Constantine Christianity

In recent years much criticism* has been heaped upon Constantine Christianity as a distortion of Jesus and Christianity. Folks criticize this 1700 year old deal with the devil that allowed official, Roman recognition of Christianity at the expense of Christians (particularly the hierarchy) expounding the Gospel. In short, the critics argue that in the battle between truth and power, power won out. Eventually (over a 100 years) Christianity become the state religion, and thus lost its ability to speak, "truth to power." Since that time Christian Bishops and Popes and Patriarchs sacrificed the Gospel for the world.

Some of the criticism of this decisive moment in history is true and right. By willingly aligning itself to the official Roman order, the Christian hierarchy lost some of it's ability to fulfill the Gospel. However, too much of the frustration with Constantine Christianity is based on a poor understanding of history, culture, and Christianity.
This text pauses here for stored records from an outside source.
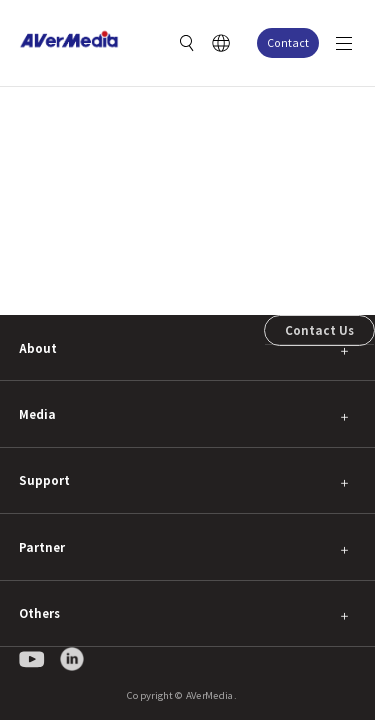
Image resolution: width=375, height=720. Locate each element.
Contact (288, 42)
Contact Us (319, 330)
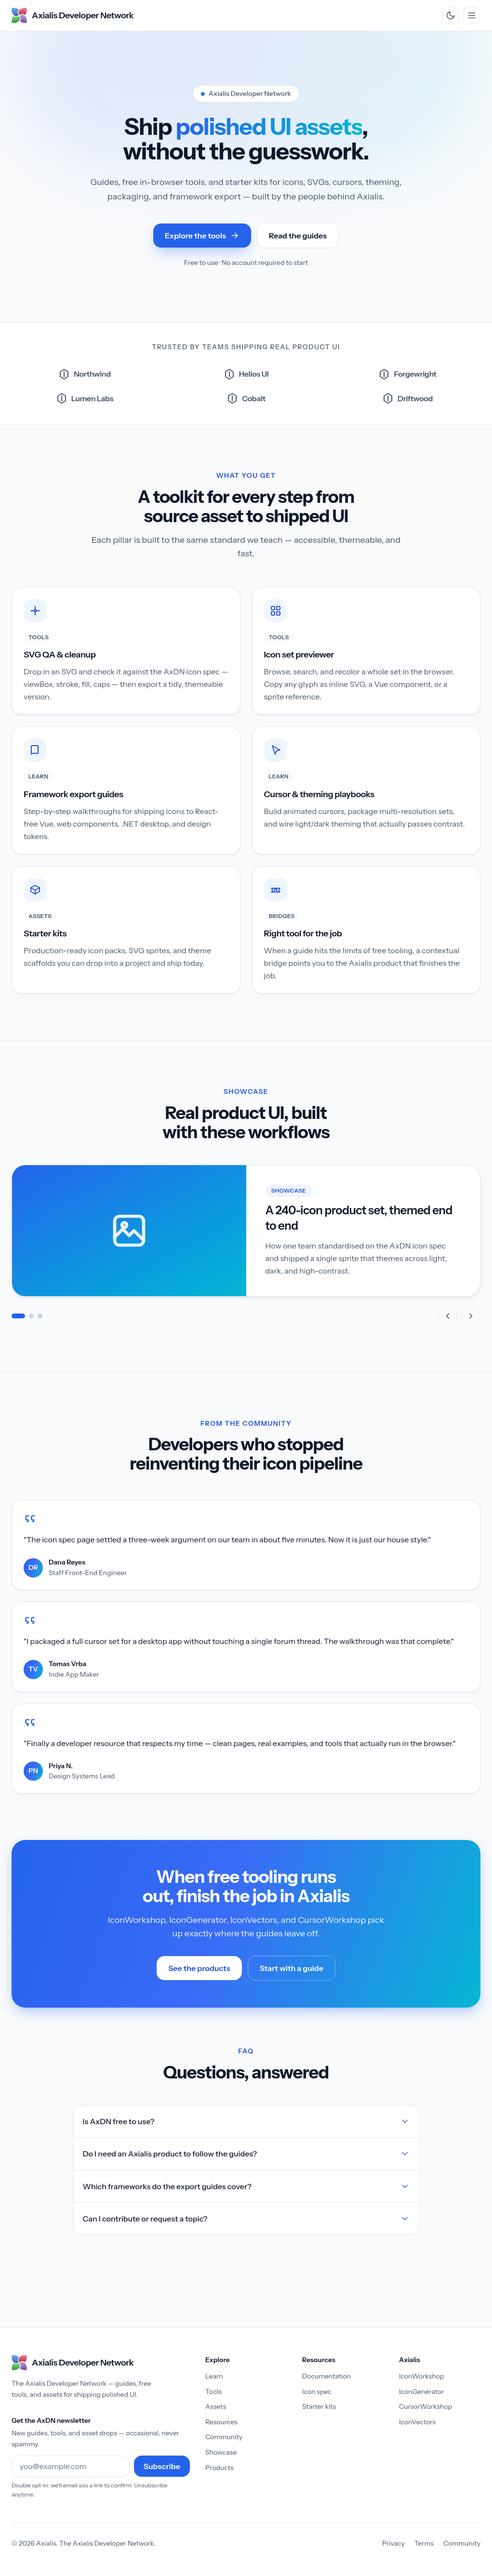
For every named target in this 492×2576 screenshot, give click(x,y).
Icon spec (317, 2391)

First, what was the church suppose to do when Constantine the Great declared that Christianity was one of the state religions? Should they have said, "nah, we don't need that, please keep persecuting us"? Should they have said, "boy, we really need less people to believe and live the Gospel so that we won't be noticed by the Roman authorities and thus won't set Christianity down a path of destruction"? No, they did what any reasonable folks would do, they breathed a sigh of relief and thanked the Lord for their deliverance.

Second, was the devil in the deal or is there a little devil in all of us? Much of the justifiable criticism of Church leaders is because those leaders (popes, bishops, etc...) were venal, greedy, and corrupt, and used the church for their own ends. Plenty of church leaders throughout the middle ages and beyond acted with integrity, and used their power and money for good and justice. For example, Ambrose, a rich and powerful man, became Bishop (from deacon to bishop in a week), then sold his possessions, and more often than not advocated for the poor and the dispossessed. Meanwhile, he was an advisor to Emperors and part of the "inner circle."

The criticism of Constantine Christian System is more a criticism of human nature. I believe that State sponsored church ain't a good thing, nevertheless, we ought to be slow to criticize those decisions that saved people from persecution.

*I know I didn't link to any of the critics on the web, but that's because I'm lazy and tired. Just trust me that they are out there.